5) How did you gals choose Brooklyn as your brand's headquarters?

KC: After living in Venice, CA for a year, I was itching to get back to New York but I didn't want to completely lose that laid back California vibe. I felt like Brooklyn was the perfect compromise of the New York mentality is a more relaxed setting. When I told Nicole my plans to move to Williamsburg, she didn't hesitate on making the move too. Now, we live in the same building. We can't imagine living anywhere else.

6) Can we expect to see the Sorellina brand expand beyond jewelry?

KC: Nicole would love to take on the entire world of design but for now, our focus is on establishing Sorellina as a vintage inspired fine jewelry brand.

7) What are some of the advantages of working together as sisters?

NC: There are so many advantages to working together but I would say the openness and honesty between us is something we are both so grateful for.

8) What are some of the disadvantages of working together?

KC: The biggest disadvantage is that because we are sisters, we can take the other for granted at times.
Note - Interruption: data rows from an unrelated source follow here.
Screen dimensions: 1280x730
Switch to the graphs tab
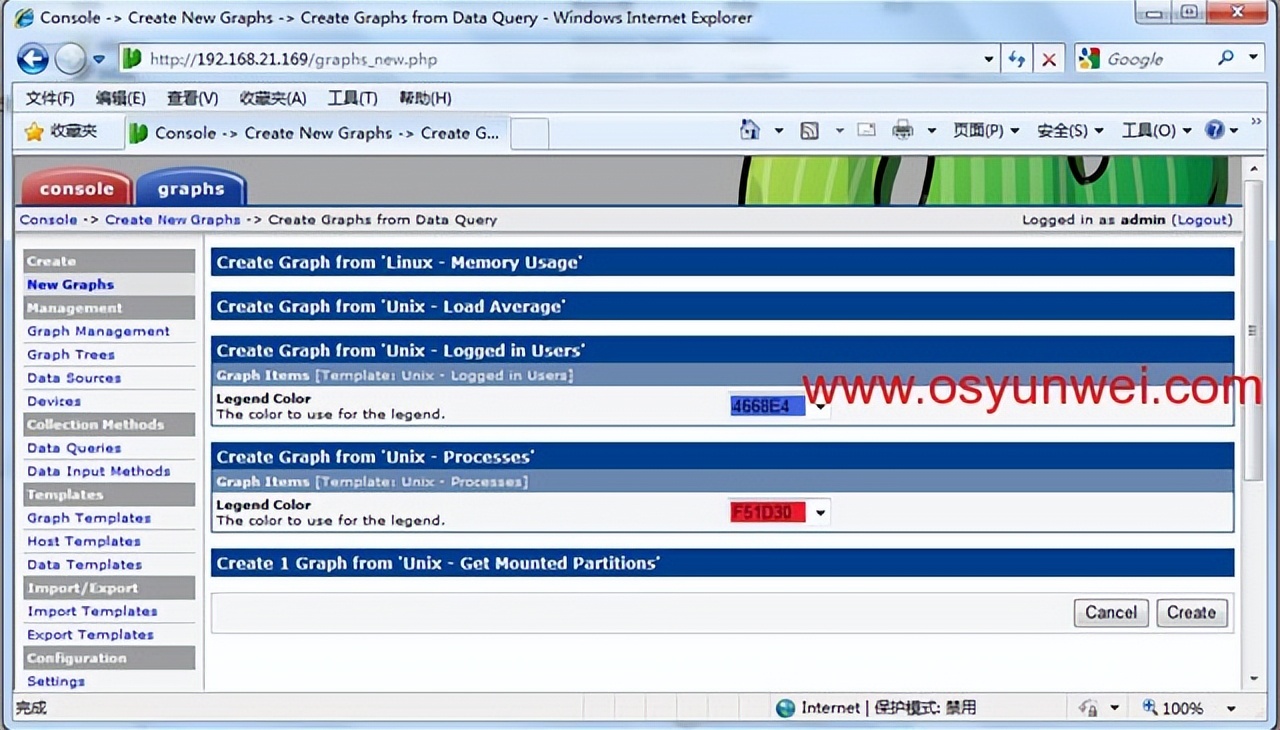(x=191, y=188)
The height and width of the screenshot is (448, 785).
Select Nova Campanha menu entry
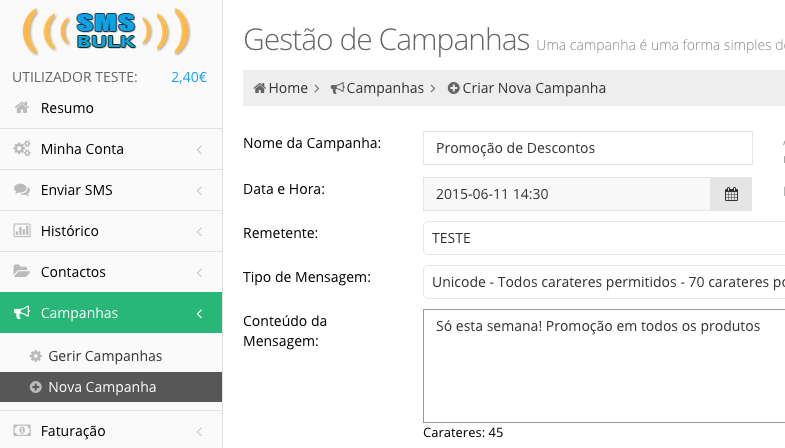(111, 387)
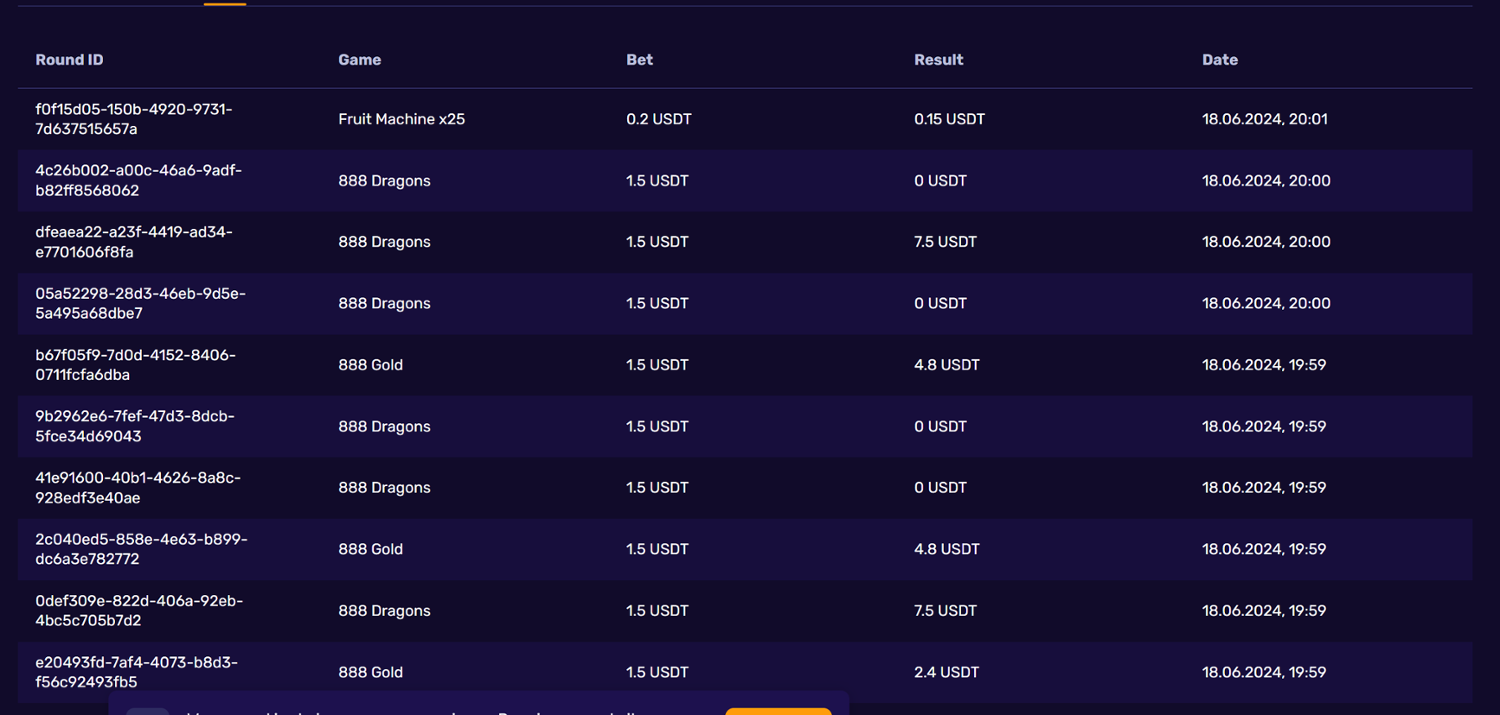
Task: Select round ID starting with dfeaea22
Action: [x=134, y=242]
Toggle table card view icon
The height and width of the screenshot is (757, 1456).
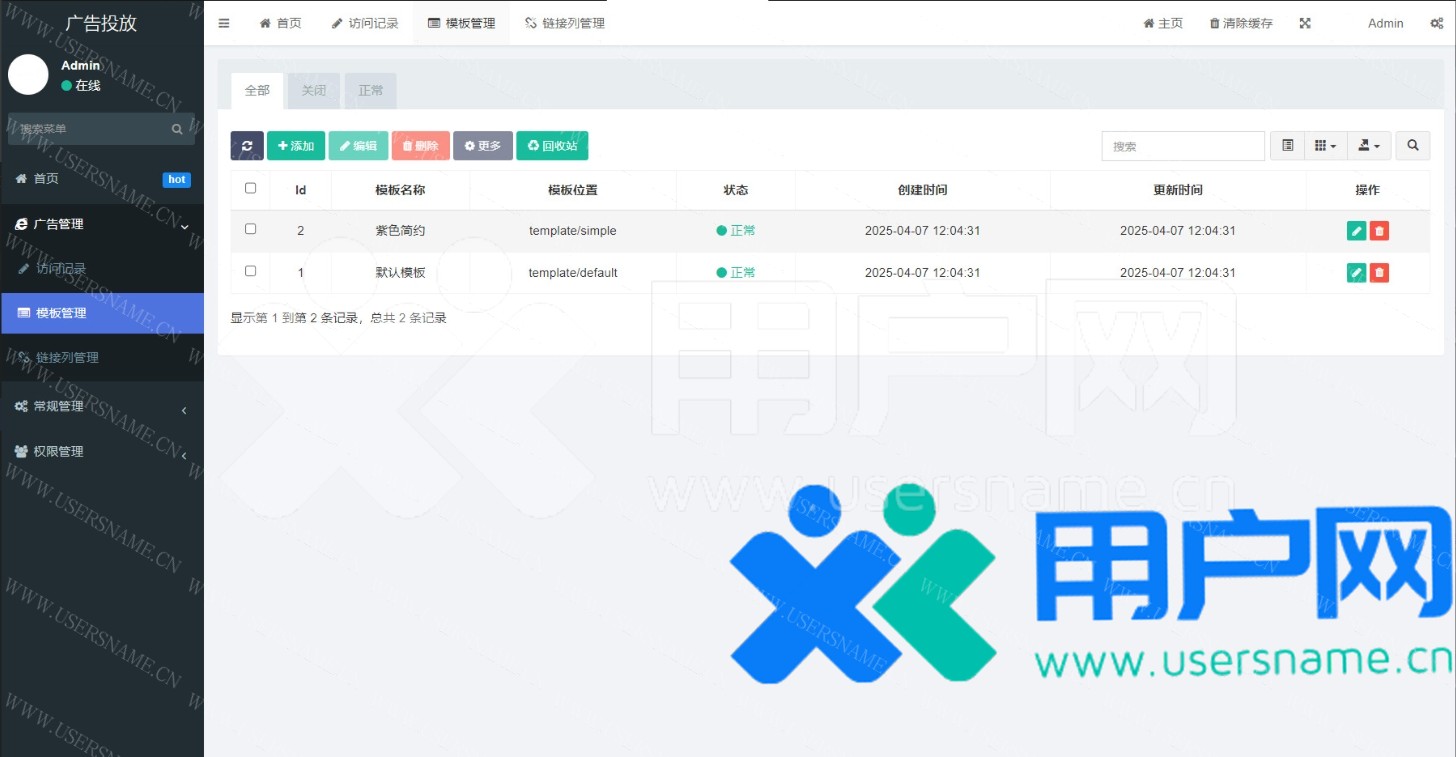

Sometimes, we forget to tell each other how much we appreciate one another, because we assume it doesn't need to be said. For the sister teams out there, applaud one another's accomplishments!

9) What keeps you both going when times get tough in the business?

KC: It may sound cheesy, but we believe in what we are doing. We believe in our designs, American craftsmanship and are passionate about creating pieces that stand the test of time and become family heirlooms.

NC: Also, we happen to have an incredibly supportive group of family and friends who are always there to remind us that there are ebbs and flows in any industry and that it is important to celebrate even the smallest accomplishments.

10) Wine or spirits? And why?

KC: When you own your own business, we think both are very, very necessary! Our favorites include Prosecco, Old Fashions, Negronis and Rose.